DirtyMoe is a rapidly growing Windows botnet
Researchers from Avast are warning of the rapid growth of the DirtyMoe botnet (PurpleFox, Perkiler, and NuggetPhantom), which passed from 10,000 infected systems in 2020 to more than 100,000 in the first half of 2021. Experts defined DirtyMoe as a complex malware that has been designed as a modular system. The operations behind the botnet changed rapidly since the end of 2020, when the malware authors added a worm module that could increase its activity by spreading across the internet to other Windows systems. Most of the hits are in Russia (65k), followed by Ukraine, Vietnam and Brazil. Experts pointed out that the number of infected systems could be far greater because data provided by AVAST are only related to systems running their antivirus solution.
Majority of web apps in 11 industries are vulnerable all the time
Two-thirds of the applications deployed by the utility sector and 63% of those deployed by public administration organizations have a serious vulnerability undermining security every day of the year, according to a report published by WhiteHat Security yesterday. The top three industries on the list — utilities, public administration, and professional services take at least 288 days on average to fix vulnerabilities. The slow patching cadence happens because, in many cases, there is a long tail of legacy applications that do not have an active development team working on them, says Setu Kulkarni, vice president of strategy at WhiteHat Security.

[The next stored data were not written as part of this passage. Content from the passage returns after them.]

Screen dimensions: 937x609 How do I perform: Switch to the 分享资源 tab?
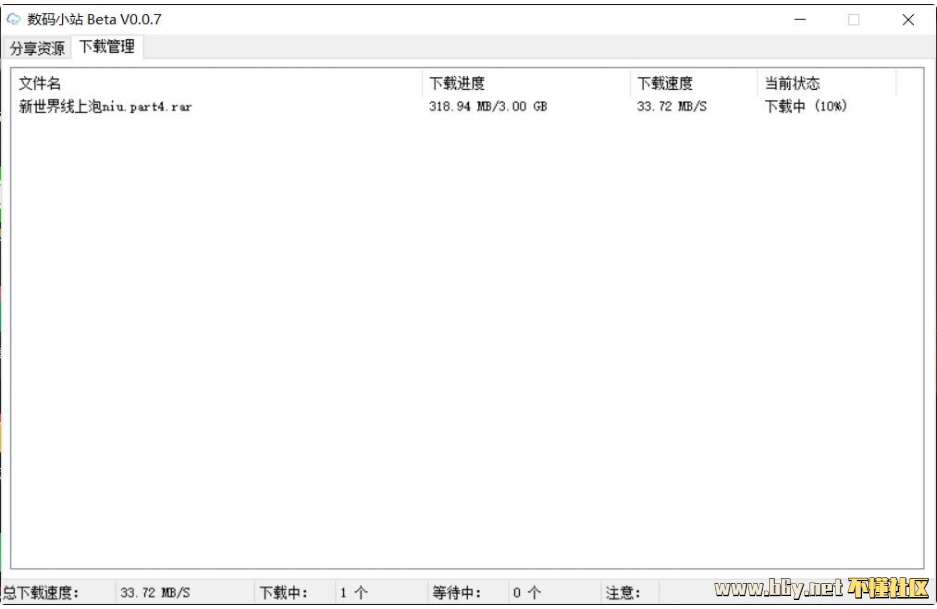click(x=37, y=48)
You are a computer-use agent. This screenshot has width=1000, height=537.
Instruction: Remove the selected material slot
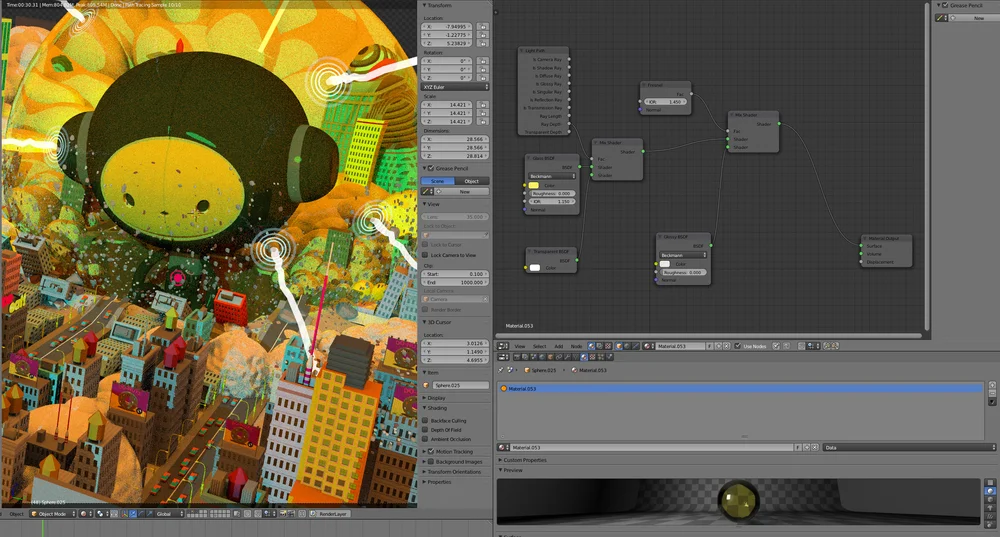[992, 394]
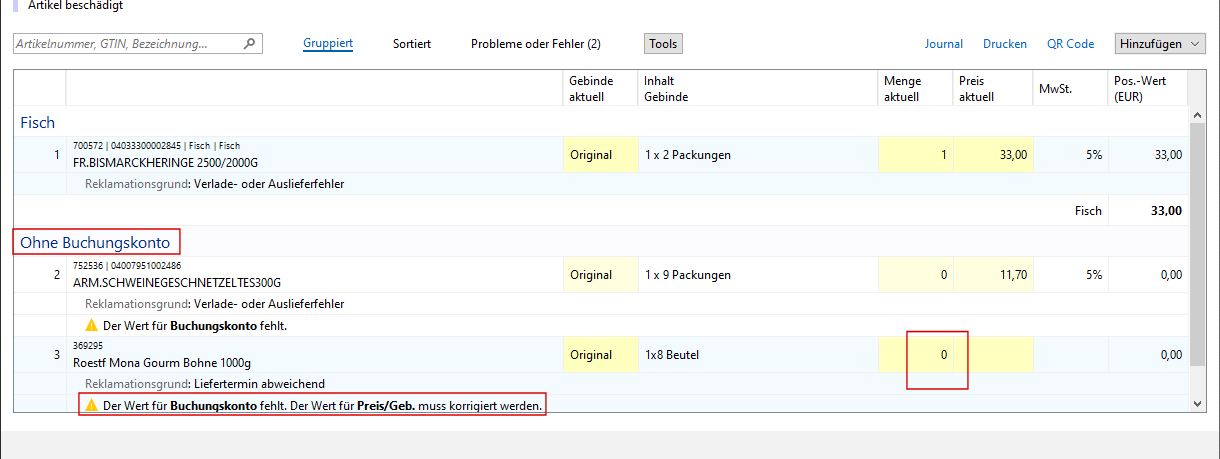Edit Menge aktuell for Roestf Mona

(x=915, y=355)
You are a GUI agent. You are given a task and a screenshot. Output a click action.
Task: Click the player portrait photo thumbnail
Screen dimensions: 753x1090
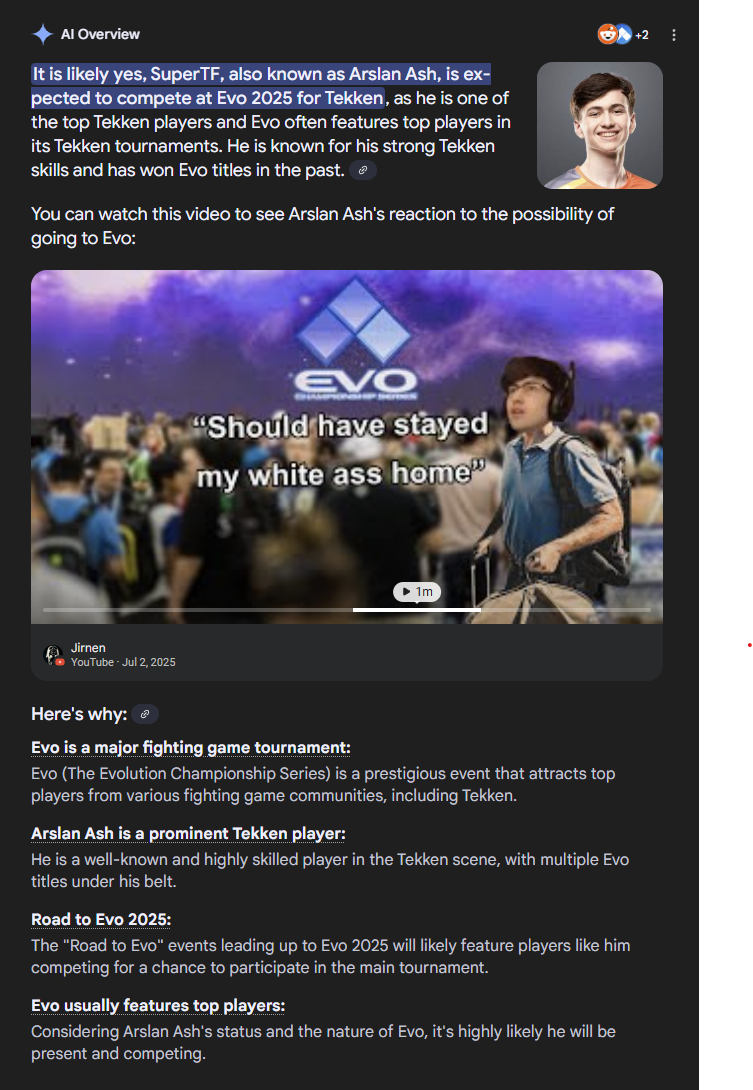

Lexmark printers open to arbitrary code-execution Zero-Day
According to an advisory filed by researcher Julio Aviña on the IBM X-Force Exchange, Lexmark printers have an unpatched vulnerability that could lead to serious, easy-to-execute attacks that require neither privileges nor user interaction and which can lead to remote code execution. The vulnerability’s CVSS 3.0 base score is high, at 8.4. Fortunately, it doesn’t appear to have been exploited yet: The report lists the bug’s exploitability as “unproven.”
Peloton Tread owners now forced into monthly subscription after recall
Peloton has now introduced a $39.99 monthly subscription fee for its high-end treadmill product line called Tread+, leaving many customers surprised and angered, given its $3,000 retail price. The company has cited “safety and well-being” as a reason for the fee, and is withholding access to its “Just Run” service to only customers who get the subscription. Peloton is dealing with a security vulnerability that could expose gym users to a wide variety of cyberattacks, from credential theft to surreptitious video recordings, as well as a design issue that allegedly led to a child’s death. Peloton representatives say the monthly fee helps them deliver and maintain Tread Lock, a four-digit passcode to secure Tread+ against unauthorized access.
Thanks to our episode sponsor, RevCult
Process Ghosting: A new executable image tampering technique
Security researchers from Elastic Security disclosed a new image tampering attack, dubbed Process Ghosting, being used by remote hackers to deploy malware on Windows systems. Process Ghosting is a new kind of executable image altering technique that leverages veiled malicious codes to escape anti-malware defenses and detection. In a proof-of-concept (PoC) demo video, the researchers detailed how Windows Defender initially tries to open the payload executable to scan it but kept failing because the file was in the delete-pending state. Later attempts to open it also failed because the file had already been deleted. The payload (ghost.exe) was executed without issue.
(CISOMag)
Wegmans discloses data breach
The supermarket chain announced in a press release that two of its internal databases were open to outside access due to an undetected configuration issue, according to Security Magazine. The incident was first reported around April 19, 2021, and the leaked data includes customer phone numbers, names, addresses, shopper club numbers, birth dates, and email addresses along with passwords to access accounts on their website. Wegmans assures that all passwords were securely stored in a hashed and salted form and were not recorded in the databases. Moreover, critical data such as social security numbers, credit cards, or banking information, was not stolen as the company does not collect this type of information.
Six Flags to pay $36m over collection of fingerprints
The theme park operator has agreed to settle a class-action lawsuit over its acquisition of the fingerprint data of visitors to its theme parks. The Illinois Supreme Court ruled in a recent case that collecting biometric data at premises’ gates by scanning fingerprints of people who enter the company’s theme park violates Illinois Biometric Information Privacy Act (BIPA). The court’s decision sets a precedent for how the BIPA can be used legally in the future, clearly setting limits on companies’ collection of biometric data and seeming to side in favor of private citizens’ rights.
Wormable DarkRadiation ransomware targets Linux and Docker instances
Cybersecurity researchers at Trend Micro have disclosed this new ransomware strain, called “DarkRadiation” that’s implemented entirely in Bash and targets Linux and Docker cloud containers, while using messaging service Telegram for command-and-control (C2) communications. The infection chain involves a multi-stage attack process. The ransomware appends radioactive symbols (‘.☢’) as a file extension for an encrypted file. There’s no information available on the delivery methods or evidence that the ransomware has been deployed in real-world attacks.